Nas entrevistas, lances de ira, de ódio, de gratuito rancor. Em campo, nenhum lance que encarnasse a mística de uma camisa que já vestiu Pelé, Garrinha, Nilton Santos, Didi, Zagallo, Gerson, Tostão, Rivelino, Jairzinho, Romário, Bebeto, Ronaldo, Rivaldo e Ronaldinho Gaúcho.
O despreparo técnico se processou dos campos de concentração da CBF para os gramados. Atuação tortuosa contra a Coreia do Norte, vitória burocrática sobre Costa do Marfim e partida sem alma diante de Portugal. Uma classificação sem sustos, mas também sem encanto. Um jogo fácil nas oitavas, contra uma criança chilena de quem se subtraiu a guloseima com autoridade e sem riscos.
Diante de uma Holanda, já duas vezes vice-campeã do Mundo, o Brasil entrou apostando no peso do escudo e na confiança de um elenco com 3 atuais campeões da Champions. Mas os Laranjas também tinham um campeão europeu e dois outros que entraram em campo na final disputada em Madrid. O time de Dunga começou melhor, encontrou inspiração, Luis Fabiano, Kaká e Robinho triangularam.  O gol saiu, duas vezes. Só o segundo valeu. A demonstração de força, contudo, emparedou os holandeses que não assustaram uma vez sequer na primeira etapa. Foram os melhores 45 minutos da era Dunga.
Na volta dos túneis, parece que alguém já havia aberto uma champanhe em comemoração à classificação antecipada às semifinais. O Brasil voltou desligado, desplugado. O sintoma de que algo ruim viria. Dunga esbanjou destempero e falta de experiência. Duelou com a estrutura metálica do banco de reservas, vociferou e transmitiu insegurança aos comandados. Deveria, no lugar dos berros, mexer a equipe antes dos gols da Holanda e da expulsão.

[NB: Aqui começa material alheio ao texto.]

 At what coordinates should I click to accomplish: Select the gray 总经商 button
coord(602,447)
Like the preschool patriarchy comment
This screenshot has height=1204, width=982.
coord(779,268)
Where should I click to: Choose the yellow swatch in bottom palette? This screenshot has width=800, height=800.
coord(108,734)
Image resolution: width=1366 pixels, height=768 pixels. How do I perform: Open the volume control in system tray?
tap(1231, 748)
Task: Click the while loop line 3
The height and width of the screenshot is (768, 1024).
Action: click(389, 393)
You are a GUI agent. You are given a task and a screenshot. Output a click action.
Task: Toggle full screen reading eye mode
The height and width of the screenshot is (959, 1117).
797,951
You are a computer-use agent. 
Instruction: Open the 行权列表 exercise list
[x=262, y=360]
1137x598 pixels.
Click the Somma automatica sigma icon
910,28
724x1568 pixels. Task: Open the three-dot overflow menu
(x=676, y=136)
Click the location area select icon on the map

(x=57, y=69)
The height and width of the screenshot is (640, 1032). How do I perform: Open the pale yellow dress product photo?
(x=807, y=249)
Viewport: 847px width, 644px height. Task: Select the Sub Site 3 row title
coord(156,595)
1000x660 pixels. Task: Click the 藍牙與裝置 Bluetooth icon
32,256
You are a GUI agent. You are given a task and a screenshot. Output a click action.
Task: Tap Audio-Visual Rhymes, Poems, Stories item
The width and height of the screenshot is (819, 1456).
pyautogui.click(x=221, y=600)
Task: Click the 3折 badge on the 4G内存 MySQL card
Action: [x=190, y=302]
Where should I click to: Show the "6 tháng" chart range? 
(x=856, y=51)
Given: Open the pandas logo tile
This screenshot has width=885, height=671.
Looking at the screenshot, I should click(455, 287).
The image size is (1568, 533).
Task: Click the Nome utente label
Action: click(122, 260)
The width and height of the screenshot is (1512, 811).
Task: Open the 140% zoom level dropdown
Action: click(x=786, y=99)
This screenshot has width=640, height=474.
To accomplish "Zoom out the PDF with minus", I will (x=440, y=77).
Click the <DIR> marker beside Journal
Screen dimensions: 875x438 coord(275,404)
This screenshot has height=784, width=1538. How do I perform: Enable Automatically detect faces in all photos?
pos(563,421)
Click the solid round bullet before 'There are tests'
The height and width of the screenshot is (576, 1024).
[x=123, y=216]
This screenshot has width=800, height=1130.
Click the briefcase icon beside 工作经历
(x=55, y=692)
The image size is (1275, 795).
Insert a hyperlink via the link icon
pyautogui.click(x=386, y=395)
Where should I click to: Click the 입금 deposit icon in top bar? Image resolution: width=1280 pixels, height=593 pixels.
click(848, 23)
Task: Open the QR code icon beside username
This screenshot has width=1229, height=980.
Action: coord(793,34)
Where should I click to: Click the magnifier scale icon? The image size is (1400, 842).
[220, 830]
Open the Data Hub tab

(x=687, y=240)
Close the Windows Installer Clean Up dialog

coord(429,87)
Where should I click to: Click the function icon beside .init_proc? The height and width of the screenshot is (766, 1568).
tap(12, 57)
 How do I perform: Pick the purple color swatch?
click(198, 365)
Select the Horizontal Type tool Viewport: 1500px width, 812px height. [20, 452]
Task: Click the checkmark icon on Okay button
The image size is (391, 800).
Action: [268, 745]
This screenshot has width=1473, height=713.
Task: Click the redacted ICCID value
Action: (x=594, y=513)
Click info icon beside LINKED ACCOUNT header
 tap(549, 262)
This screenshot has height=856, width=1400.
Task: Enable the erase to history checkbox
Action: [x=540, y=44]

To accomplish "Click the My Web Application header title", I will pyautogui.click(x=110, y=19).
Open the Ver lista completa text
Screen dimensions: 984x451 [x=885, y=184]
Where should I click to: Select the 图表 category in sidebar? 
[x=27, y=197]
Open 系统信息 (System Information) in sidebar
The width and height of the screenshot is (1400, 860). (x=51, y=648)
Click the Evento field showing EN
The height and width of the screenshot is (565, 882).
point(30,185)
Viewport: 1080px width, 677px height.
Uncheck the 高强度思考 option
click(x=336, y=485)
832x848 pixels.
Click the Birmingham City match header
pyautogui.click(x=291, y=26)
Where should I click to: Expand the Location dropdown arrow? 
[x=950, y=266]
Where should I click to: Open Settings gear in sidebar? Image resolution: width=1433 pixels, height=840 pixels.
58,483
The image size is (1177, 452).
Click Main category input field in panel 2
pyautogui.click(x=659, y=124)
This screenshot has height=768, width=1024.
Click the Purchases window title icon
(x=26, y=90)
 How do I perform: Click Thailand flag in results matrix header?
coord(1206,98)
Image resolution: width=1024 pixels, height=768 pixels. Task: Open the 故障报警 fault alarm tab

Mas não o fez. Arrogante, testemunhou com privilégio seus preceitos técnicos serem demolidos pela grotesca falha de Júlio César e pelo coma profundo que imperou sobre a zaga brasileira. Felipe Melo assinou o atestado de óbito do time ao pisar em Robben e cavar a própria sepultura de sua história na seleção brasileira. Decretou-se o fim (da era) para Dunga.
Depois de comprar brigas gratuitas, desgastar-se perante aliados e distribuir cumprimentos aos cavalos, Dunga encerra seu ciclo na CBF de forma amarga, azeda. Prometeu uma revolução na forma de se pensar e conduzir o futebol fora de campo, mas, no fundo, ao obter os mesmos resultados de seu antecessor, Parreira, apenas reescreveu uma narrativa destinada ao fracasso. Como canta uma banda gaúcha,  para respeitar as raízes de nosso ex-treinador: “a história se repete, mas a força deixa a história mal contada”. Dunga repetiu Parreira, mas acrescentou linhas de deselegância, destempero e falta de civilidade. Merece vaias, contestações e muitas críticas no seu retorno ao país. Julgou-se acima dos mortais e terminou abaixo do estrato dos vermes.